Organizers have announced the formation of a new professional inline (roller) hockey league. Known as the International SpeedHockey League, the sport is planning to launch its inaugural season in 2004. But fans of inline hockey won't have to wait that long to see the action.
While the International SpeedHockey League will not begin its premier season until 2004, play will start with an "Inaugural Series" of games this September. Bob Elder, the Commissioner and General Manager of the new league, told VOA Sports about the fans' first chance to see the action.
"Our first game - and we're really looking forward to it - will be September the 13 out in California, and then October 18 we'll be on the East coast with our second exhibition, in Trenton, New Jersey," he said.
Elder says the SpeedHockey League will be careful not to overextend itself and will begin with just a dozen teams. But he says they have plans to expand with more teams over the next three years.
"We have put together a plan where there will be the six in the East, and six in the West in 2004. We will only expand six more [teams] in 2005, and then come 2006, we'll be international in that we'll have some teams in Canada and we'll also be entering the United Kingdom," he said.

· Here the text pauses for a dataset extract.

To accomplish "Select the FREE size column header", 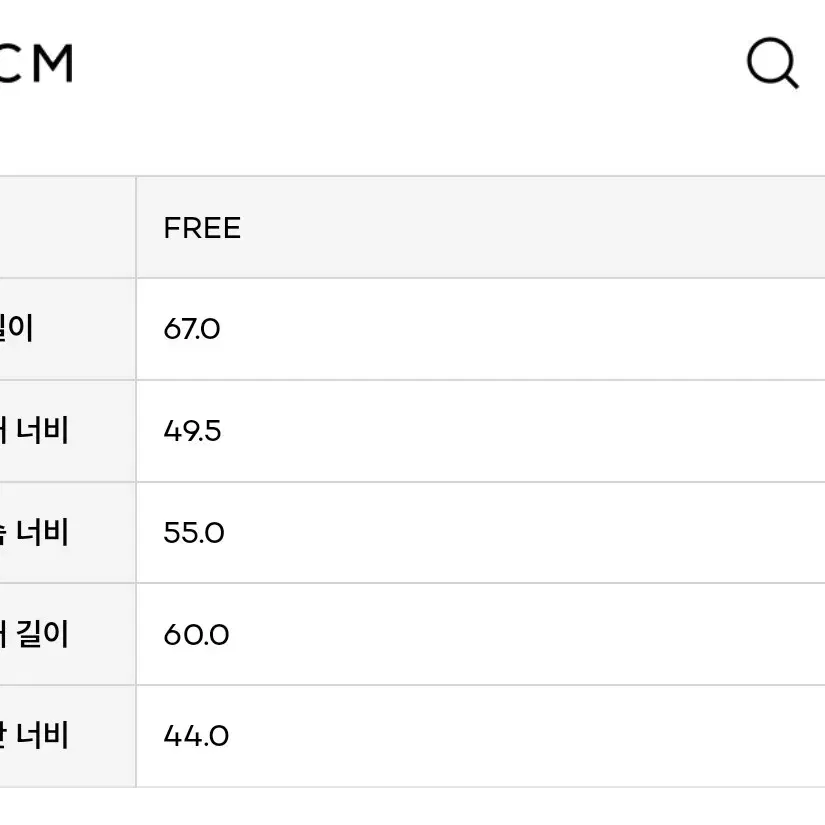I will point(202,228).
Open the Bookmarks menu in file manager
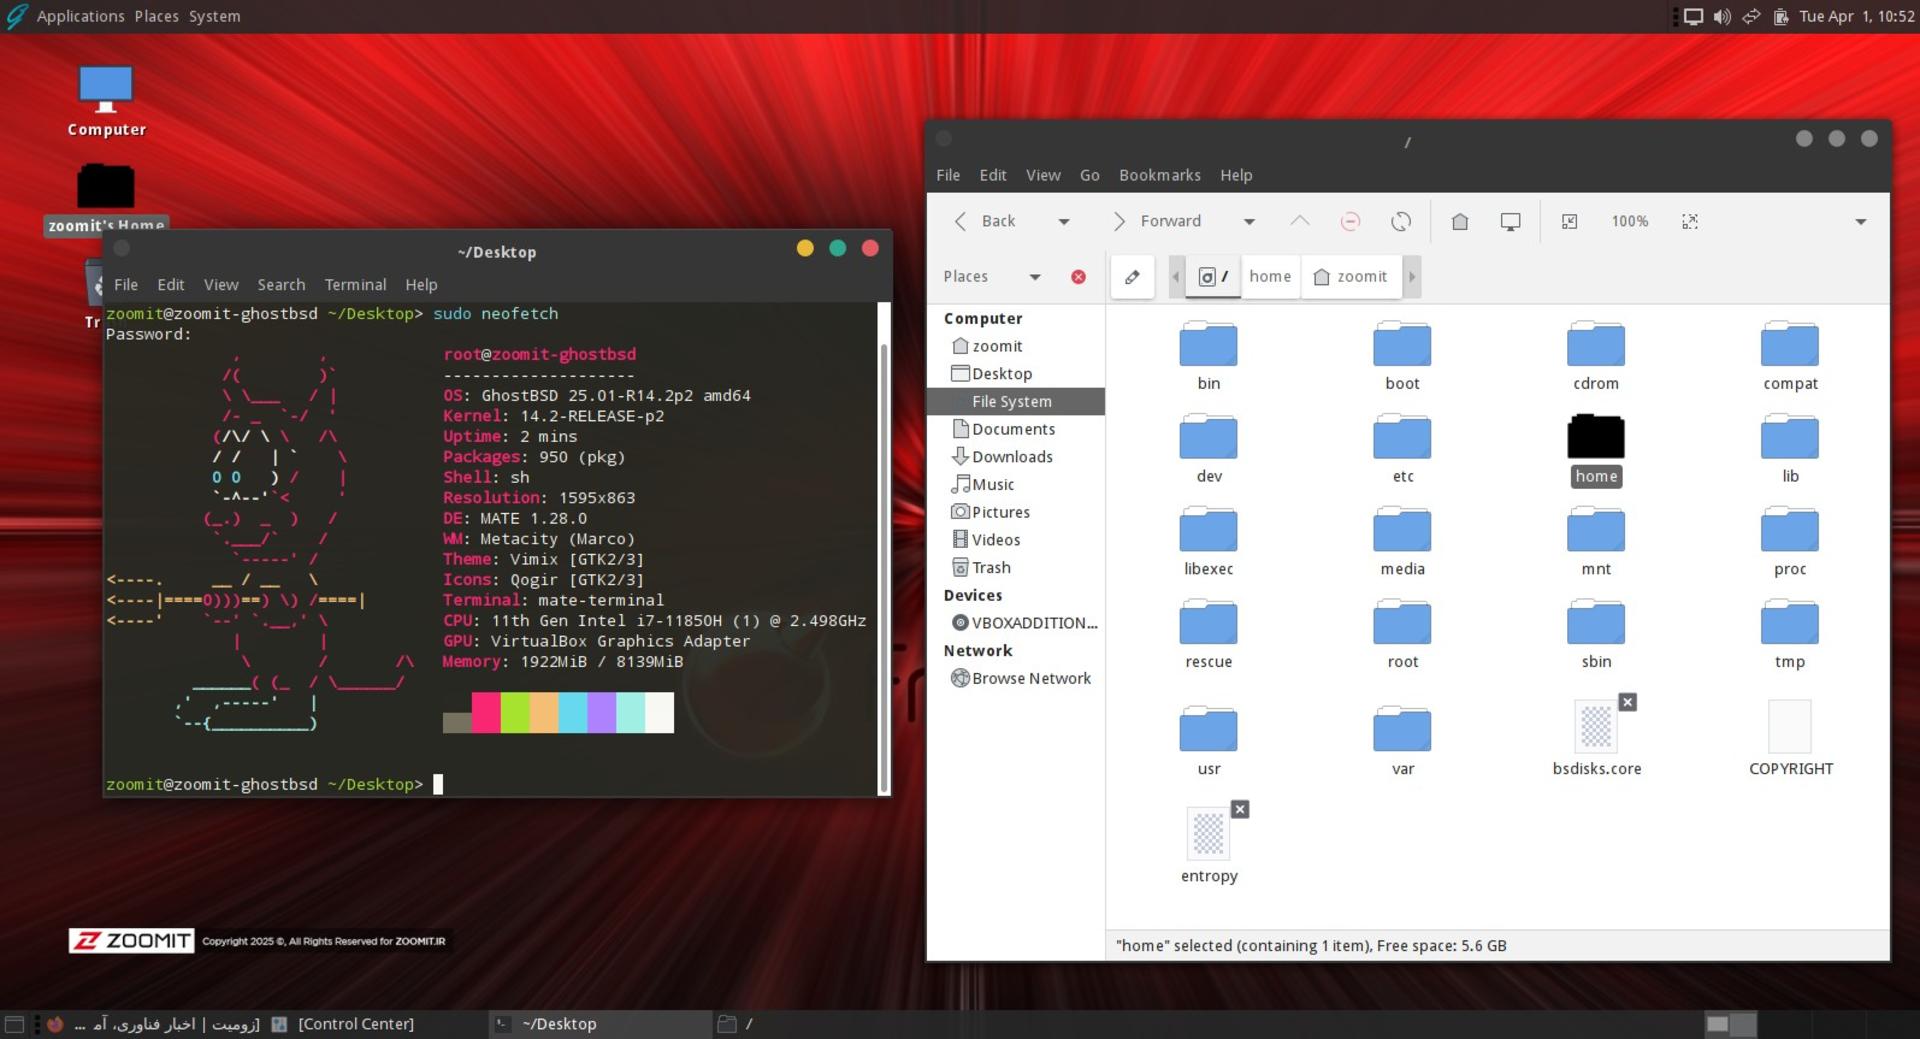1920x1039 pixels. pos(1159,175)
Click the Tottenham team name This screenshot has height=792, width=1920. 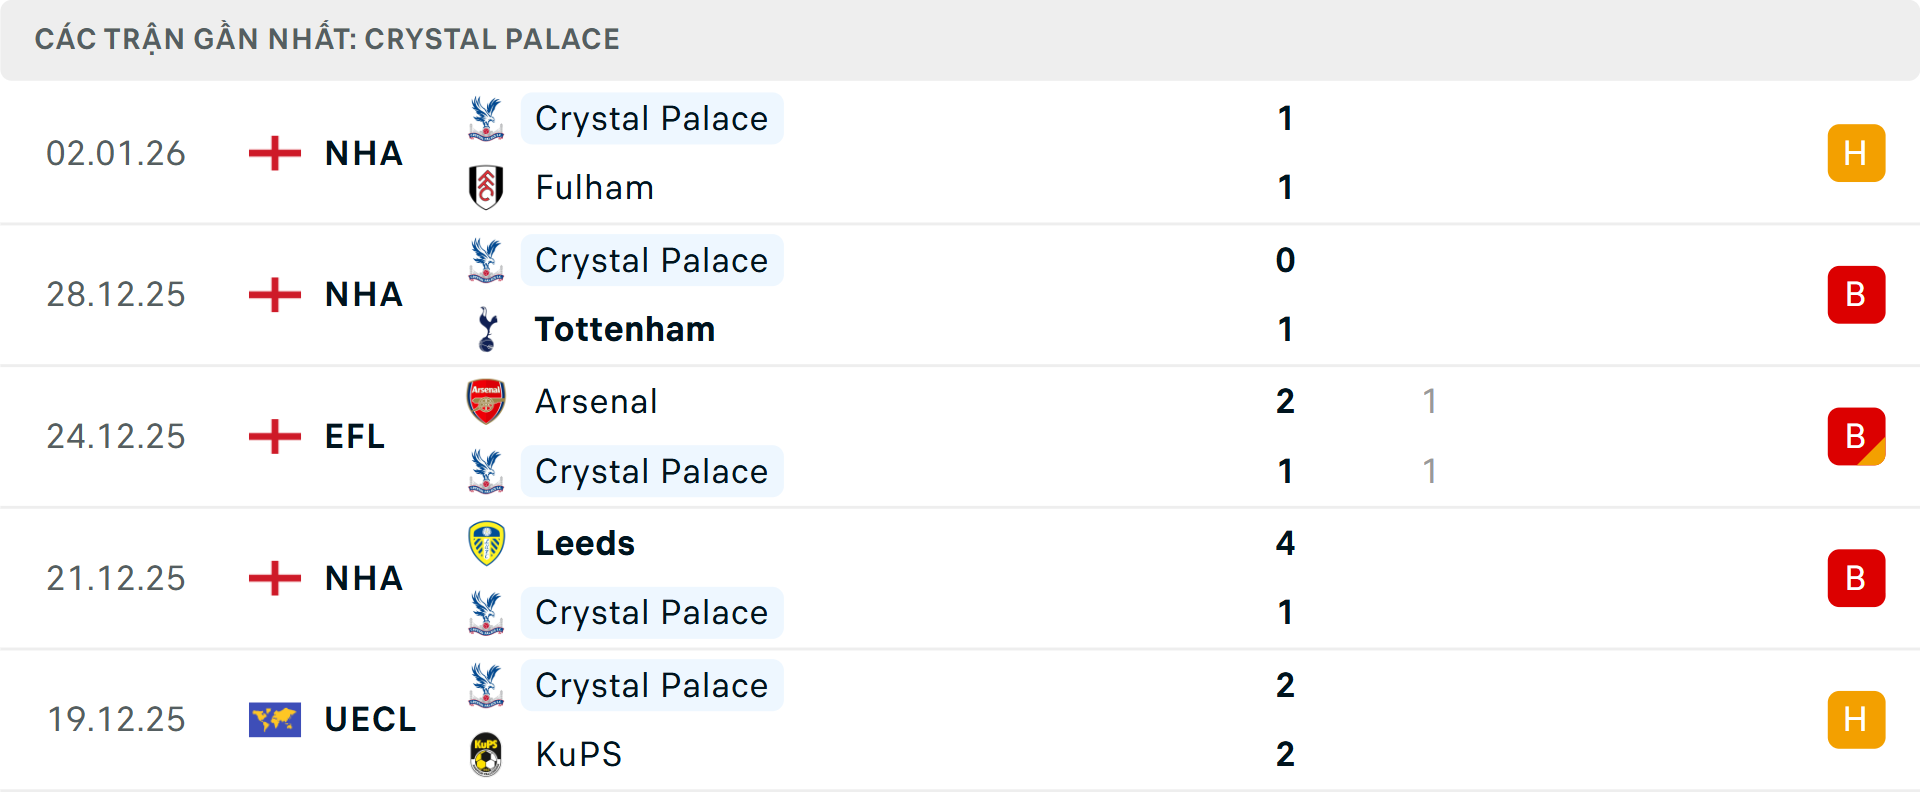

SpeedHockey has been designed to emphasize speed, utilizing the best aspects of ice hockey and inline hockey. To that end, the goals are recessed into the end boards to keep players from taking the puck behind the nets. Icing and offside stoppages which slow down the game have been eliminated. Competition is to take place indoors on a smooth synthetic surface measuring 26 x 26 meters.
Elder says even the playing surface has been designed for speed.
"It's called 'Ice-Court' and that is a surface that looks like ice," he explained. "You put it in pieces right onto a floor with dasher boards and you have the plexiglass and everything. So it's a pretty fast, smooth surface and it's like watching an NHL game, only it's guys flying [moving about] on wheels instead."
Another big difference between ice hockey and the SpeedHockey League is that the number of men on the court has been reduced from the traditional five skaters and a goaltender. Elder says that will also make the game faster.
"Ours is going to be three-on-three with a goalie, so you'll have three guys out there shooting the puck, defensing, and you'll have a goalie," he said. "And it really opens it up. It gives the guys a lot more chance to skate around and show off their skills."
Another big departure from ice hockey: longer shots taken from a circle near the center of the surface will be worth two points.
"We'll have a two-point line out there, that if a guy can throw [shoot] one in from there or flip one in, or whatever you want to say, they get two points; which puts a little more pressure on the goalie so teams can start coming back [from a deficit] quicker," he said.
Bob Elder was one of the top executives of the Roller Hockey International League, which debuted in 1993 and folded in 1999. But he believes the lessons learned from mistakes in that league will translate in success for International SpeedHockey.